My ‘social distancing’ and ‘self-isolation’ has been a daily routine of self-employment working from home since 2007 – as I had to compromise fun for projects many times due to deadlines or I had to work when a job was available, something most of my closed friends and family took for granted, so the aspect of the lockdown has never really worried me in all honesty. In fact, I have imposed the social distancing deliberately since mid-February when horrid stories started to come out of northern Italy. And, as I sit nearly next door to the epicentre of European pandemic, I really wanted this nightmare of the fast-spreading virus to finish from the start and will keep on going ‘staying at home’ so that we can protect vulnerable loved ones, those who save lives and other key workers like food suppliers, so that hopefully, our working lives can go back to normal as fast as possible! Also, even if I did not have a project to get on, I would not be worried about getting bored as boredom like fear is self-constructed as a human condition. But for now, I imagine the quarantine as what would the life of a nun be like within the confined walls of a nunnery – if only our time was less stressful!

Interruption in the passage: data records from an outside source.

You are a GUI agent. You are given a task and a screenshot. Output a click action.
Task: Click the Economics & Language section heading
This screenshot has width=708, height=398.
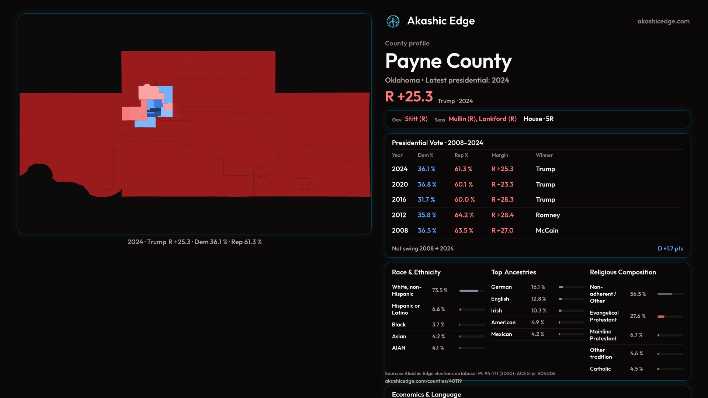[426, 394]
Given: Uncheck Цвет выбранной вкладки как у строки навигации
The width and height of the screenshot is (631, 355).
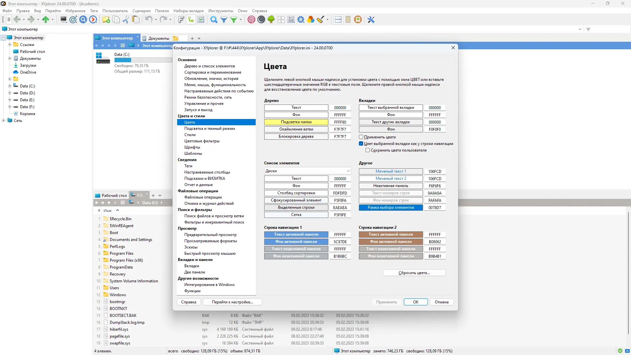Looking at the screenshot, I should click(361, 144).
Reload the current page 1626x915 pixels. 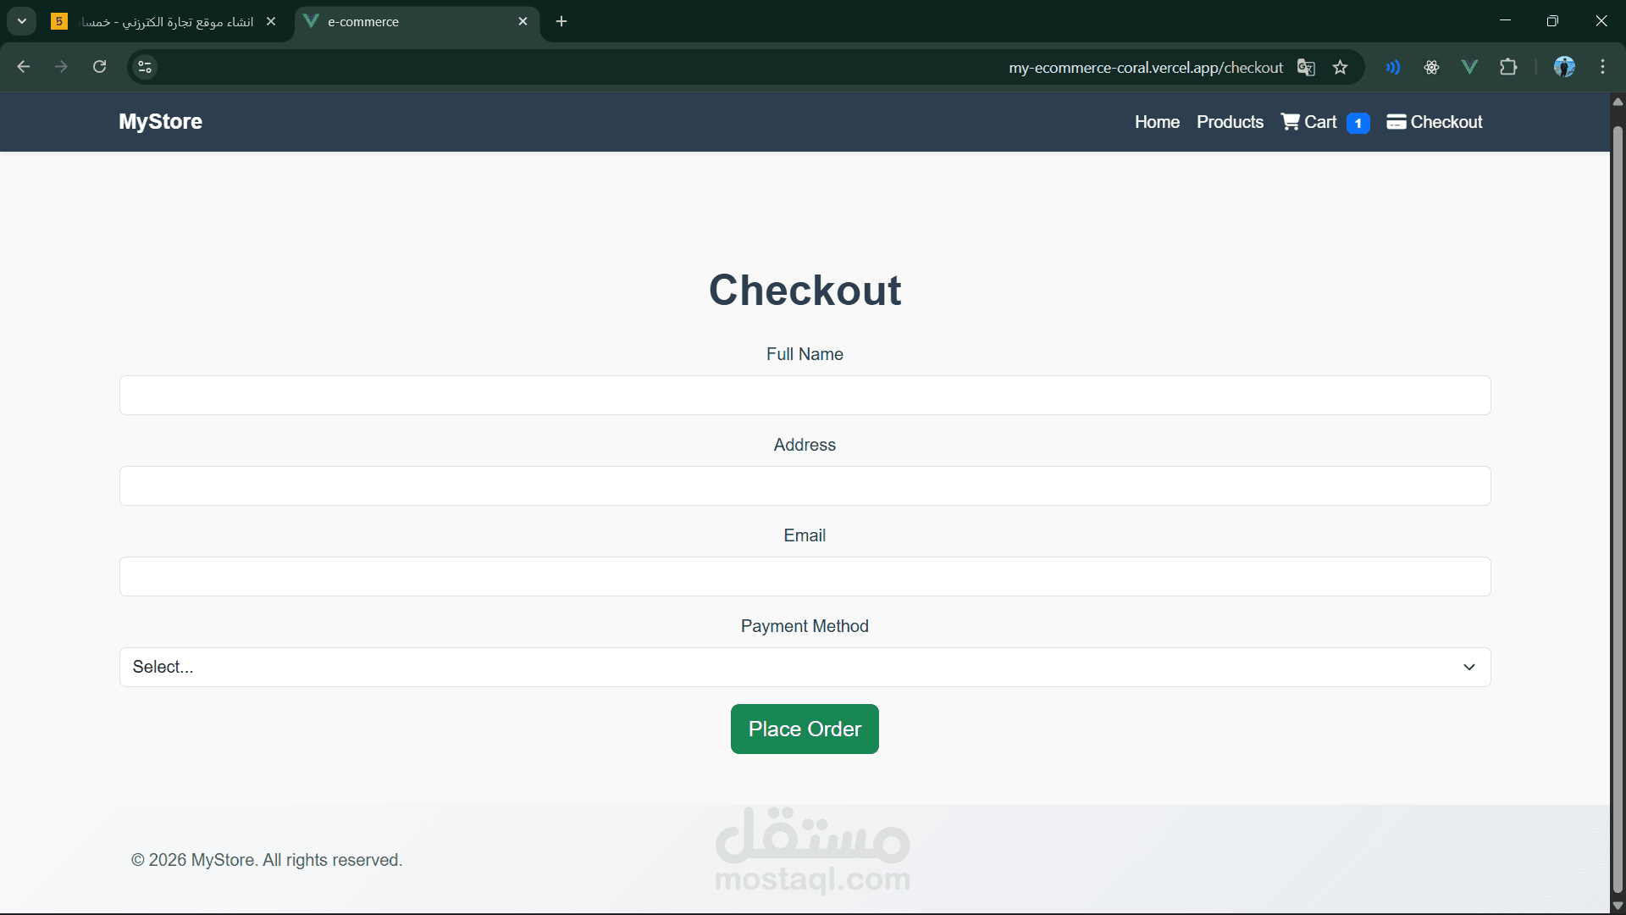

Yet, the idea of the restriction of movement, imposed by the new Slovene government, will be a huge psychological test for me. This – imposed all because of some selfish people who could not stay at home and treated the quarantine time as a kind of holiday! On the other hand, critics believe that people did not flock to tourists’ spots en mass as web cameras did show social distancing being observed! Who does one believe in? But one thing is certain: we live in dangerous times, and I fear that the coronavirus, causing so much uncertainty in our daily lives, may get exploited for the wrong kind of political ideology – as already discussed by Anne Applebaum in relation to Italy’s response to the coronavirus (see my blog post on Albert Camus’s The Plague) – that may curtail many aspects of our lives which we have become so accustomed to and have taken them too often for granted! And I am saying this, as someone who had lived for 20 or so years under communism, where, in Yugoslavia, there was never a restriction of movement, like in Eastern Europe, at least in my time of growing up, as people could freely travel around the world if they had money! Of course, most did not!

I really do hope this strict measurement – which I believe was absolutely essential to prevent a further spread of the coronavirus – is only temporary! If only we can come out of the lockdown as humane as the good and intelligent apes from the Planet of the Apes, but I fear I am not far from thinking that the idea of state control, under the surveillance, based on misinformation and propaganda, is too close to the dystopian and post-apocalyptic world, known from science fiction books and movies! Perhaps we may soon become the inhabitants of Panem from The Hunger Games, or of Chicago from The Divergent Series, and, heavens forbid, of Gilead from The Handmaid’s Tale!

At least for the time being, I feel like a Bird on The Wire – like the picture of myself on a bike (above), with an excellent 80s bird’s nest hairdo and with the village at the background, taken sometime in autumn 1986, 5 years before I permanently moved to London – or, more precisely, a Bird on The ‘London‘ Bike – like the picture (below) taken recently at more or less the same spot nearly 34 years later!